* [Record set]
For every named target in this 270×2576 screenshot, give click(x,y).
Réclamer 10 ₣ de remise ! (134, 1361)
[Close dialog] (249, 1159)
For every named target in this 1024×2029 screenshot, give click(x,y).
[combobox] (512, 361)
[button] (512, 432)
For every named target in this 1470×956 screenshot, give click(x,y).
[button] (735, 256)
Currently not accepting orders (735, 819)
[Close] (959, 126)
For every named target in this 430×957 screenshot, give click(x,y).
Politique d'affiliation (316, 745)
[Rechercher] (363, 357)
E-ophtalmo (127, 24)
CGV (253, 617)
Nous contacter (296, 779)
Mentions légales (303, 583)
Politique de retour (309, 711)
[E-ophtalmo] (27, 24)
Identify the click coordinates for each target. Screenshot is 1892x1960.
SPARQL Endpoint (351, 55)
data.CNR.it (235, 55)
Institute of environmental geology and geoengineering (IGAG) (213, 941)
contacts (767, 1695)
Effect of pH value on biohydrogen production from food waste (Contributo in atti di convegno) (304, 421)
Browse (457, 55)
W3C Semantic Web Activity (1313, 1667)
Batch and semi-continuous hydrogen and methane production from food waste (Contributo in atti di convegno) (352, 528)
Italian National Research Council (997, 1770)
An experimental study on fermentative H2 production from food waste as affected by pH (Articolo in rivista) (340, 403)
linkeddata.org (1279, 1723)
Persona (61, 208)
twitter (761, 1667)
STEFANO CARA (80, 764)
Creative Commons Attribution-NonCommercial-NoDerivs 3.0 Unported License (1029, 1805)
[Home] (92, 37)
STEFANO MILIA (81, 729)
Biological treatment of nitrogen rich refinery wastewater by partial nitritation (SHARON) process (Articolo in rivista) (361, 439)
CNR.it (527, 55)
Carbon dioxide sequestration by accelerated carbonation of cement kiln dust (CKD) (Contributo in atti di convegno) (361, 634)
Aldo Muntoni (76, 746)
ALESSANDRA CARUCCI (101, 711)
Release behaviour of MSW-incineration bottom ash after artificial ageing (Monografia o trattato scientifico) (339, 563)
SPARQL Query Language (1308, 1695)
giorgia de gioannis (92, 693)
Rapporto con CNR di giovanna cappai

* [What is required] Line by line, transcribe all of the records exactly.

* [Task output]
For every named target in this 270×2576 screenshot, give click(x,y).
Réclamer 10 ₣ de remise ! (134, 1361)
[Close dialog] (249, 1159)
For every named target in this 1024×2029 screenshot, give click(x,y).
[combobox] (512, 361)
[button] (512, 432)
For every named target in this 1470×956 screenshot, give click(x,y).
[button] (735, 256)
Currently not accepting orders (735, 819)
[Close] (959, 126)
For every named target in this 430×957 screenshot, give click(x,y).
Politique d'affiliation (316, 745)
[Rechercher] (363, 357)
E-ophtalmo (127, 24)
CGV (253, 617)
Nous contacter (296, 779)
Mentions légales (303, 583)
Politique de retour (309, 711)
[E-ophtalmo] (27, 24)
Identify the click coordinates for each target. Screenshot is 1892x1960.
SPARQL Endpoint (351, 55)
data.CNR.it (235, 55)
Institute of environmental geology and geoengineering (IGAG) (213, 941)
contacts (767, 1695)
Effect of pH value on biohydrogen production from food waste (Contributo in atti di convegno) (304, 421)
Browse (457, 55)
W3C Semantic Web Activity (1313, 1667)
Batch and semi-continuous hydrogen and methane production from food waste (Contributo in atti di convegno) (352, 528)
Italian National Research Council (997, 1770)
An experimental study on fermentative H2 production from food waste as affected by pH (Articolo in rivista) (340, 403)
linkeddata.org (1279, 1723)
Persona (61, 208)
twitter (761, 1667)
STEFANO CARA (80, 764)
Creative Commons Attribution-NonCommercial-NoDerivs 3.0 Unported License (1029, 1805)
[Home] (92, 37)
STEFANO MILIA (81, 729)
Biological treatment of nitrogen rich refinery wastewater by partial nitritation (SHARON) process (Articolo in rivista) (361, 439)
CNR.it (527, 55)
Carbon dioxide sequestration by accelerated carbonation of cement kiln dust (CKD) (Contributo in atti di convegno) (361, 634)
Aldo Muntoni (76, 746)
ALESSANDRA CARUCCI (101, 711)
Release behaviour of MSW-incineration bottom ash after artificial ageing (Monografia o trattato scientifico) (339, 563)
SPARQL Query Language (1308, 1695)
giorgia de gioannis (92, 693)
Rapporto con CNR di giovanna cappai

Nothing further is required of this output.